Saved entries
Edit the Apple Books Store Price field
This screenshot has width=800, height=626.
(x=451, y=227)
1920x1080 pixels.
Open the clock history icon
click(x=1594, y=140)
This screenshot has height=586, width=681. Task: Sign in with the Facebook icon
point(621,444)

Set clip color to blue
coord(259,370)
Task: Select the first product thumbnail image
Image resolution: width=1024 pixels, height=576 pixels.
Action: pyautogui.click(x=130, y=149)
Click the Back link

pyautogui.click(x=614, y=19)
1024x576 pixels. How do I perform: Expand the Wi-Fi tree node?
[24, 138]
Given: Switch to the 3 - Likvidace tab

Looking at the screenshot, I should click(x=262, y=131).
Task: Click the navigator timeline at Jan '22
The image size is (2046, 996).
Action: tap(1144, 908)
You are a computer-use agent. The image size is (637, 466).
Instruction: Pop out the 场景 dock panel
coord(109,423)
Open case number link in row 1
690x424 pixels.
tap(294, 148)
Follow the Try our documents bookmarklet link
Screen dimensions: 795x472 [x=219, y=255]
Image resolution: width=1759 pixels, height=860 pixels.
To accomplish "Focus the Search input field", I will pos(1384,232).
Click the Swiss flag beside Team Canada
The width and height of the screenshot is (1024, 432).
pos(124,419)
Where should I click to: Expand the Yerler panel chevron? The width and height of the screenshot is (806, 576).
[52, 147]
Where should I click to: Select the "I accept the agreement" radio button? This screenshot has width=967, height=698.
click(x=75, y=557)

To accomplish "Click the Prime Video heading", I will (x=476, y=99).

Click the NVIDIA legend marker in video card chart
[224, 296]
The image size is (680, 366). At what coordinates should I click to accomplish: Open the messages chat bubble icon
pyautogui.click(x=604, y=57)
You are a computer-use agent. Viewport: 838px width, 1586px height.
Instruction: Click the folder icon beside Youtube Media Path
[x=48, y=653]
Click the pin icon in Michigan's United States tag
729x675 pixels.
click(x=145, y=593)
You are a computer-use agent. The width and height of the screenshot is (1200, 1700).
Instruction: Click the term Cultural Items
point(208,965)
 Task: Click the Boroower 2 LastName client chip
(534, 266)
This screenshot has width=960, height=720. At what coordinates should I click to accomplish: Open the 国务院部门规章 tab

:: Problem requirements ::
What is needed is an exact reproduction of the data.

:: Output of the exercise ::
Edit the Apple Books Store Price field
This screenshot has width=800, height=626.
(x=451, y=227)
1920x1080 pixels.
Open the clock history icon
click(x=1594, y=140)
This screenshot has height=586, width=681. Task: Sign in with the Facebook icon
point(621,444)

Set clip color to blue
coord(259,370)
Task: Select the first product thumbnail image
Image resolution: width=1024 pixels, height=576 pixels.
Action: pyautogui.click(x=130, y=149)
Click the Back link

pyautogui.click(x=614, y=19)
1024x576 pixels. How do I perform: Expand the Wi-Fi tree node?
[24, 138]
Given: Switch to the 3 - Likvidace tab

Looking at the screenshot, I should click(x=262, y=131).
Task: Click the navigator timeline at Jan '22
The image size is (2046, 996).
Action: tap(1144, 908)
You are a computer-use agent. The image size is (637, 466).
Instruction: Pop out the 场景 dock panel
coord(109,423)
Open case number link in row 1
690x424 pixels.
tap(294, 148)
Follow the Try our documents bookmarklet link
Screen dimensions: 795x472 [x=219, y=255]
Image resolution: width=1759 pixels, height=860 pixels.
To accomplish "Focus the Search input field", I will pos(1384,232).
Click the Swiss flag beside Team Canada
The width and height of the screenshot is (1024, 432).
pos(124,419)
Where should I click to: Expand the Yerler panel chevron? The width and height of the screenshot is (806, 576).
[52, 147]
Where should I click to: Select the "I accept the agreement" radio button? This screenshot has width=967, height=698.
click(x=75, y=557)

To accomplish "Click the Prime Video heading", I will (x=476, y=99).

Click the NVIDIA legend marker in video card chart
[224, 296]
The image size is (680, 366). At what coordinates should I click to accomplish: Open the messages chat bubble icon
pyautogui.click(x=604, y=57)
You are a computer-use agent. Viewport: 838px width, 1586px height.
Instruction: Click the folder icon beside Youtube Media Path
[x=48, y=653]
Click the pin icon in Michigan's United States tag
729x675 pixels.
click(x=145, y=593)
You are a computer-use agent. The width and height of the screenshot is (1200, 1700).
Instruction: Click the term Cultural Items
point(208,965)
 Task: Click the Boroower 2 LastName client chip
(534, 266)
This screenshot has width=960, height=720. At what coordinates should I click to accomplish: Open the 国务院部门规章 tab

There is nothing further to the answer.